Updated

“Wives with Knives” profiles marriages that have gone just about as bad as they can go. Criminologist and host of the Investigation Discovery series, Dr. Casey Jordan, spoke with FOX411 about the most horrifying crimes documented on the series, and what makes a woman snap.

“My most gruesome one was from season 1. A woman named Lori McLuckie who not only killed her boyfriend after he had raped her but then didn’t know what to do with his body and cut it up slowly over the course of weeks taking out a body part every day and putting it in the dumpster," Jordan said. "The same week she was voted Employee of the Month.”

The attorneysaid many times a killer snaps after years of abuse, and there is not a particular profile for a murderer.

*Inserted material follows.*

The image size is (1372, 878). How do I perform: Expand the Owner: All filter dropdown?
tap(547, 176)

“I’ve interviewed about 45 women for ‘Wives with Knives’ over the course of the last four or five years, and they really run the gamut  because some of them have long histories – 25 years of domestic violence," she said. "It isn’t so much of a break as it’s just not putting up with it anymore, and other women go into a fugue.”

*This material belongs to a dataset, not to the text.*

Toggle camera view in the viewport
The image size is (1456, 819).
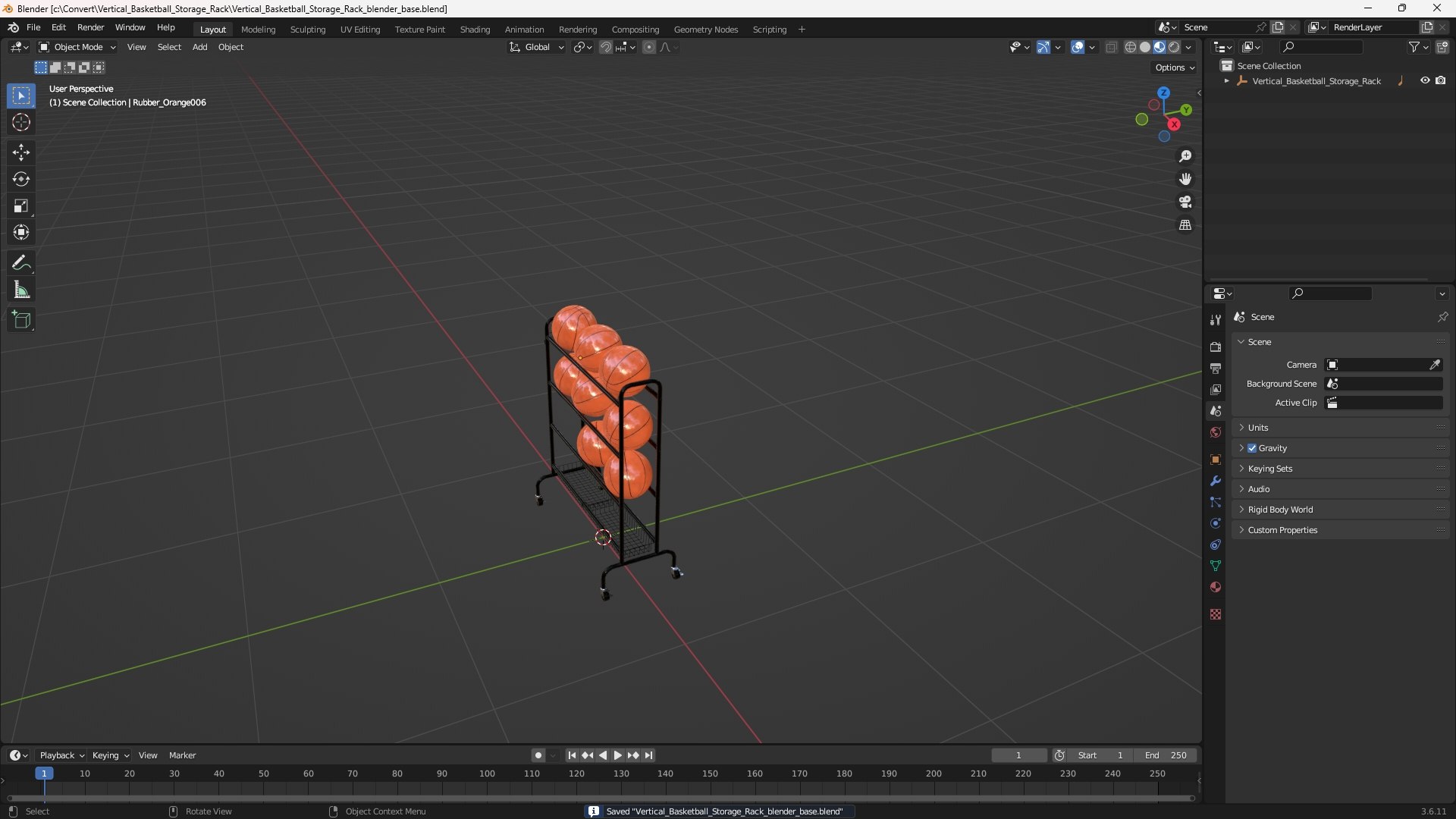[1185, 202]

She added that while there is not a specific profile, there are patterns that led to heinous crimes.

‘There are definitely patterns. Two-thirds of the women I speak with do have relationships that are mired in domestic abuse; some of them financial control, a lot of them physical, sexual, emotional abuse," she said. "The other two big factors that we often find are drug abuse on behalf of both the wife and their partner, and mental issues.”

For women that suffering abuse, Dr. Jordan recommended a safe way out.

“She needs a safe plan and the number one person to help her with that is her local women’s center and she should not be afraid to call the National Domestic Hotline, and call your local women’s center,” she advised. “And understand the average woman leaves her partner up to ten times, seven to ten times, before it sticks, and we don’t judge that. She is the only one who can know when it’s right for her, when she feels safe enough to leave and sometimes it’s the support of friends and family that makes all the difference in the world.”